What Mulcair and his New Democrats are really complaining about is that despite their usually gaining about 20 per cent of the votes across Canada, they do not always get 20 per cent of the seats in the House of Commons. That is just a quirk of how FPTP voting works. If we are going to have more than three political parties, we are often going to be electing people with less than 50 per cent of the vote. Our system works on a plurality basis, not a majority.
While the smaller political parties kick and shout about the supposed unfairness of FPTP, it has worked for us since Canada became a country. We use FPTP in municipal, provincial and municipal elections. We trust it.
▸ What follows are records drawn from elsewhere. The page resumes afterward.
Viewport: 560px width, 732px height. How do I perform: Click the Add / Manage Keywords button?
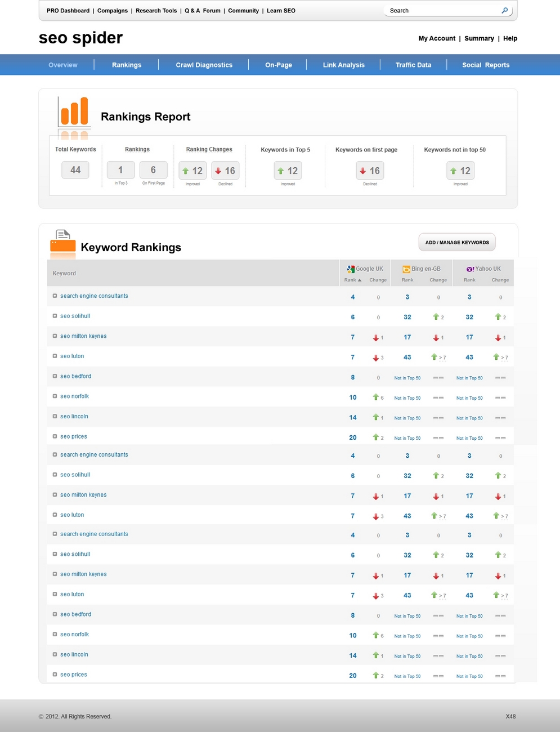tap(457, 242)
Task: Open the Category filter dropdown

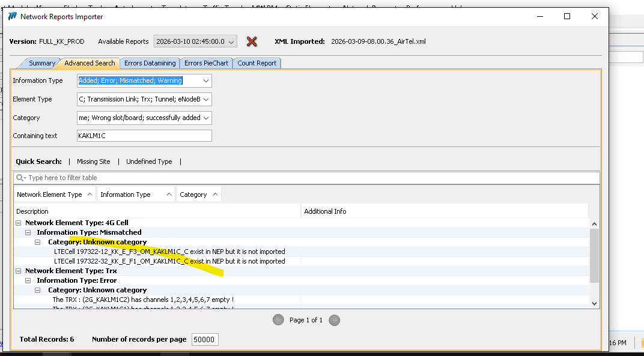Action: point(206,118)
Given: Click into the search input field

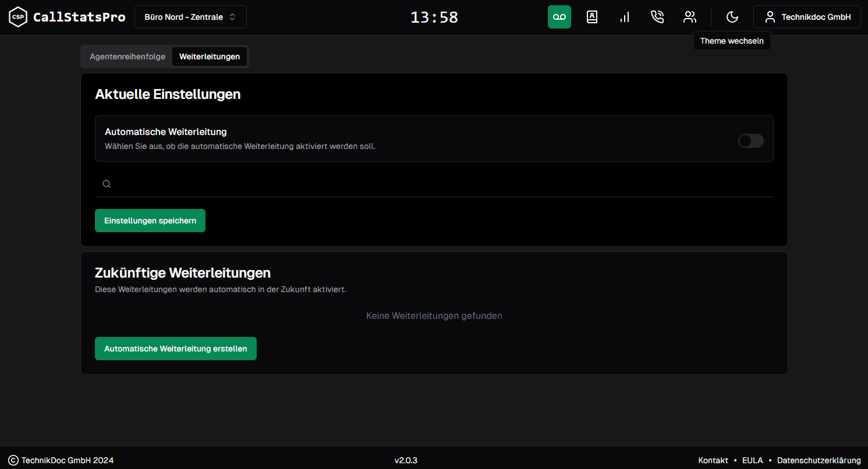Looking at the screenshot, I should [x=442, y=184].
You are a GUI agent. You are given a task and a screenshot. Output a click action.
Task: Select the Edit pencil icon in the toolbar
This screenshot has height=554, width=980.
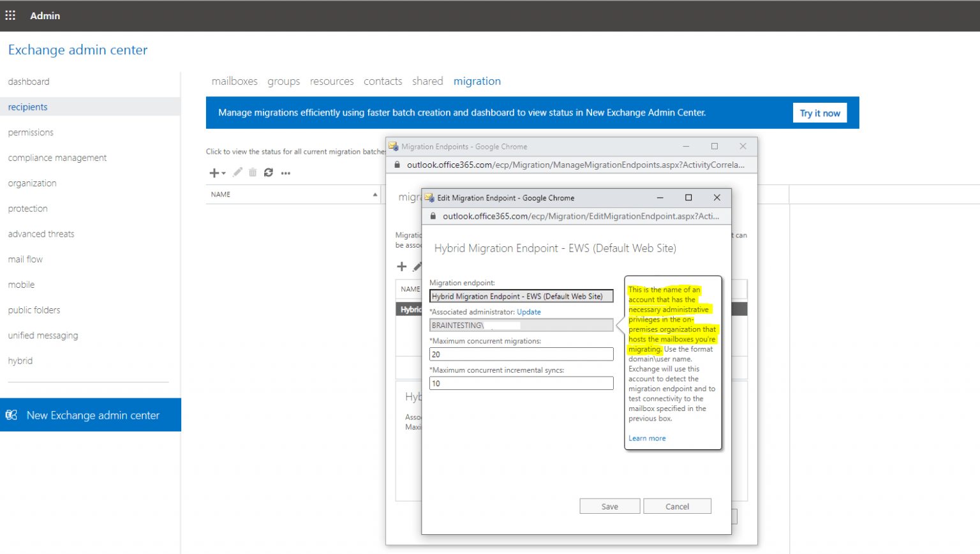(237, 172)
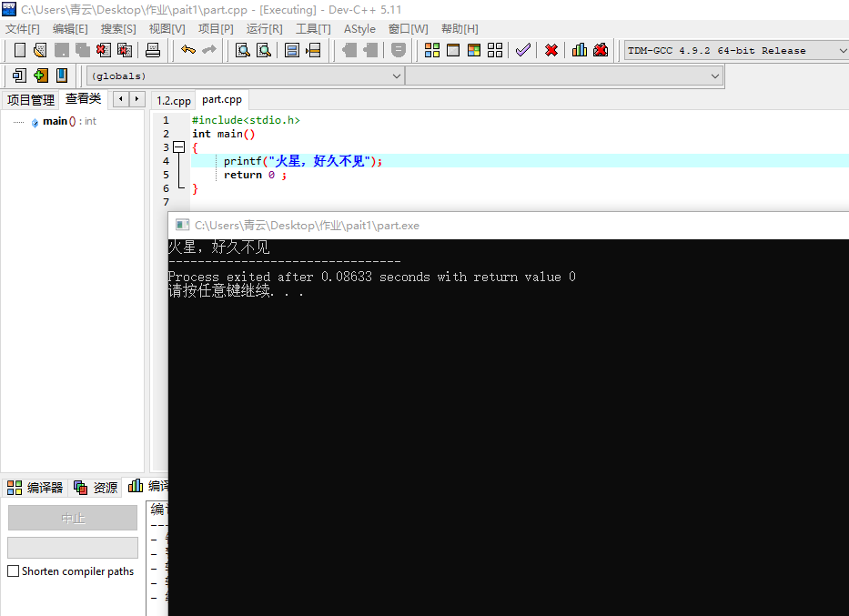
Task: Click the New file toolbar icon
Action: (x=19, y=50)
Smaller parties might feel cheated but the reality is that the public are not going to buy into some method of voting that they neither understand nor control. Transferable votes, preferential votes, mixed member voting or other variations are just not on the public radar. And until there is greater trust in the Internet for large scale voting, simple run-off elections are too expensive and time consuming to consider.
The problem for Tom Mulcair’s New Democrats is that they should think more before coming out with policies such as one of these other voting methods. They should remember that Bob Rae’s surprise NDP victory in Ontario in 1990 and Rachel Notley’s amazing recent win in Alberta were because of FPTP voting. Neither of those Premiers were elected with a majority. Notley’s NDP at least got 41 per cent of the popular vote and a majority of the seats in the legislature and Rae had just under 38 per cent.
If Mulcair and Company were really interested in serving the middle class in this country, they would be negotiating now with Trudeau’s Liberals and thinking of a new social democratic party for Canada. Add Elizabeth May’s Greens and you would have an unbeatable combination.